21

Jessica lay in bed, her eyes wide open. Vincent was enjoying the sleep of the dead, as usual. She’d never known anybody who slept more deeply than her husband. For someone who saw just about every depravity a city had to offer, every night around midnight, he reconciled himself with the world, and drifted right off to sleep.

Jessica had never been able to do that.

She couldn’t sleep, and knew why. Actually, there were two reasons. One, the image in the story Father Greg had told her kept galloping around her mind: a man being torn in half by the Sun Maiden and the sorceress. Thanks for that one, Father Greg.

The competing image was of Kristina Jakos, sitting on the riverbank like a battered doll on a little girl’s shelf.

Twenty minutes later Jessica was at the dining room table, a mug of cocoa in front of her. She knew that chocolate contained caffeine, and that it would probably keep her up a few more hours. She also knew that chocolate contained chocolate.

She spread the Kristina Jakos crime-scene photographs on the table, put them in order, top to bottom: photographs of the road, the driveway, the front of the building, the abandoned cars, the back of the building, the slope to the riverbank, then poor Kristina herself. Looking at them top to bottom Jessica approximated the view of the scene as seen by the killer. She retraced his steps.

Had it been dark when he posed the body? It must have been. Seeing as the man who had taken Kristina’s life did not commit suicide at the crime scene, or turn himself in, he had wanted to get away with his twisted crime.

SUV? Truck? Van? A van would certainly make things easier for him.

But why Kristina? Why the odd clothing and mutilation? Why the “moon” on her stomach?

Jessica looked out the window at the ink-black night.

What kind of life is this? she wondered. She sat not fifteen feet from where her sweet little girl was sleeping, from where her beloved husband was sleeping, and she was looking at pictures of a dead woman in the middle of the night.

Still, for all the danger and ugliness Jessica encountered, she couldn’t imagine doing anything else. From the moment she’d entered the academy, all she had ever wanted to do was work homicides. And now she was. But the job began to eat you alive the moment you stepped onto the first floor of the Roundhouse.

In Philadelphia, you got a job on Monday. You worked it, chasing down witnesses, interviewing suspects, compiling forensics. Just when you started to make progress, it was Thursday and you were up on the wheel again and another body fell. You had to move on it, because if you didn’t make an arrest within forty-eight hours, there was a good chance you might never make an arrest. Or so the theory went. So you dropped what you were doing—while still keeping an ear to all the calls you had out—and worked the new case. The next thing you knew it was next Tuesday, and another bloody corpse landed at your feet.
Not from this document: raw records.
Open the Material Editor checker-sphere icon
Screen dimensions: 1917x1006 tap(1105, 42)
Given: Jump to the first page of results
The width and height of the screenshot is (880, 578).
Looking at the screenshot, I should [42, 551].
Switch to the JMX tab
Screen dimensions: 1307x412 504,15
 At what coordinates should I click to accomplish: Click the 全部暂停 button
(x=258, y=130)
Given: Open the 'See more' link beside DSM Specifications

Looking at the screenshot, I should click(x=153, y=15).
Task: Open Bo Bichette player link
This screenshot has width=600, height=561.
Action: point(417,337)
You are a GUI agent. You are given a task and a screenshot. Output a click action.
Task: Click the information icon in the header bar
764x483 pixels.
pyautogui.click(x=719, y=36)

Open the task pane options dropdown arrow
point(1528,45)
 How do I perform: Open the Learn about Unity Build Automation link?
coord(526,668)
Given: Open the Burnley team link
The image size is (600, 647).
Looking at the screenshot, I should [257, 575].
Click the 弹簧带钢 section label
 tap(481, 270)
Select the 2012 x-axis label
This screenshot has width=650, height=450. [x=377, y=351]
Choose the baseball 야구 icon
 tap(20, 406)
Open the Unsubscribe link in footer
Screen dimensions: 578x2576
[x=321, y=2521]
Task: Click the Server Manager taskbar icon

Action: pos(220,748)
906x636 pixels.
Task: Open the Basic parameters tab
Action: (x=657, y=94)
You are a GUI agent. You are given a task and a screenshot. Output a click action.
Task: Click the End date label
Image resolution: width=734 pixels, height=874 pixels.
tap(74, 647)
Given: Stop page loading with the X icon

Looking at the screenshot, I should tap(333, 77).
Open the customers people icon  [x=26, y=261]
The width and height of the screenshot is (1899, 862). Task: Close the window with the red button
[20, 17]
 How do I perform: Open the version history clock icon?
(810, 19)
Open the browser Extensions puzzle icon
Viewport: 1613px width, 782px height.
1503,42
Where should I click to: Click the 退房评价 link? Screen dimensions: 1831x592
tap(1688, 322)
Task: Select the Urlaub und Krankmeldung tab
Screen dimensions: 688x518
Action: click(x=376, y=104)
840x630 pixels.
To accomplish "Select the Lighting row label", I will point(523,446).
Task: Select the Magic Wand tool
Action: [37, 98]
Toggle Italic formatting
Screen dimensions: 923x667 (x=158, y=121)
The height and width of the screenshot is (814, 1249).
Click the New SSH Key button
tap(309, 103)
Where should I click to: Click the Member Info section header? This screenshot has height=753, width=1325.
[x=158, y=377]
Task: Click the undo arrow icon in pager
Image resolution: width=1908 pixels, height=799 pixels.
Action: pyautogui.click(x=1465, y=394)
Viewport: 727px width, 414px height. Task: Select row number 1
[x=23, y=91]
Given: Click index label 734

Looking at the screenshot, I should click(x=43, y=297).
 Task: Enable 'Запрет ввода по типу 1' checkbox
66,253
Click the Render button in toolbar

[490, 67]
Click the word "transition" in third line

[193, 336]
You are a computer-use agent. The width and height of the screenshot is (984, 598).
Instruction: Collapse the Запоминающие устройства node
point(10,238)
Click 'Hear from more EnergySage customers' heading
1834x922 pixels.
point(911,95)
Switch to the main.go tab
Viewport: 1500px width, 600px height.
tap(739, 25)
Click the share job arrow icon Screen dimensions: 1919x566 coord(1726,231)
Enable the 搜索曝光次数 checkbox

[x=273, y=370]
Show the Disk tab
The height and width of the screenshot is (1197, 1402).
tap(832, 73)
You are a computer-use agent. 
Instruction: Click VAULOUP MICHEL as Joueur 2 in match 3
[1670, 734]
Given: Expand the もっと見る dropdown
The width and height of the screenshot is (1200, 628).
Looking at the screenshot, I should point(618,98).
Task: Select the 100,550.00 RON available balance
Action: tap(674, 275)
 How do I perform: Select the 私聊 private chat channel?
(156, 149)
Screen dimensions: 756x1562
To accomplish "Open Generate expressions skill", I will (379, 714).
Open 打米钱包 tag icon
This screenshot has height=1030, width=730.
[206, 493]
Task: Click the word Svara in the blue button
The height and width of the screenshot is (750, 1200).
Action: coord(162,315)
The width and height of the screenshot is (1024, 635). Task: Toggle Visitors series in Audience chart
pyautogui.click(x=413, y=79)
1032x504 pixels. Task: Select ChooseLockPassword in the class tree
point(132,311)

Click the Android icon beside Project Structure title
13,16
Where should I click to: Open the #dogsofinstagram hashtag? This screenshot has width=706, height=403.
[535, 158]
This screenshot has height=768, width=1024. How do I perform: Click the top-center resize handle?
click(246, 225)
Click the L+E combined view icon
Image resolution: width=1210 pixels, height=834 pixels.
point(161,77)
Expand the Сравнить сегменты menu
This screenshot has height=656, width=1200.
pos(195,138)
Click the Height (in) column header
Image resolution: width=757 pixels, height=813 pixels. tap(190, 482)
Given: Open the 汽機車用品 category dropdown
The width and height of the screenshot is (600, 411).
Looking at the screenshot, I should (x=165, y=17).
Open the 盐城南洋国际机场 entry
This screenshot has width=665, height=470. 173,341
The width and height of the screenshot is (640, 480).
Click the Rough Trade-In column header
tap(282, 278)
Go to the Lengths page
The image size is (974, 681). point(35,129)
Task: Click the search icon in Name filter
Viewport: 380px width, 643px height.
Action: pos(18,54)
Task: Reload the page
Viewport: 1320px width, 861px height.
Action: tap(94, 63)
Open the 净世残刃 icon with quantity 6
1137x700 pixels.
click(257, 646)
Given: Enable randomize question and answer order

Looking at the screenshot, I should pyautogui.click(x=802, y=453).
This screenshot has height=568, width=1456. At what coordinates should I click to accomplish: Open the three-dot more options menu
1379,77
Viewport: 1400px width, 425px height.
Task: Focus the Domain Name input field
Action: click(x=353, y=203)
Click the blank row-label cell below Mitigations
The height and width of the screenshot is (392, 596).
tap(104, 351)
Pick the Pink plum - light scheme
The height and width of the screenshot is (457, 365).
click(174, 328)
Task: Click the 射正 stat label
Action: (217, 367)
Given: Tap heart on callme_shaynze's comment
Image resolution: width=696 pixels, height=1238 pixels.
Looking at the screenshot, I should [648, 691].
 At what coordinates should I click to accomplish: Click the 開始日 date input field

If you made your living as an investigator—any kind of investigator—you lived for the gotcha. For Jessica, as well as every detective she knew, the sun rose and set on gotcha. At times, gotcha was your hot meal, your good night’s sleep, your long passionate kiss. No one understood the need but a fellow investigator. If junkies could be detectives for one second, they would toss away that needle forever. There was no high like gotcha.

Jessica wrapped her hand around her cup. The cocoa was cold. She looked back at the photographs.

Was the gotcha in one of these pictures?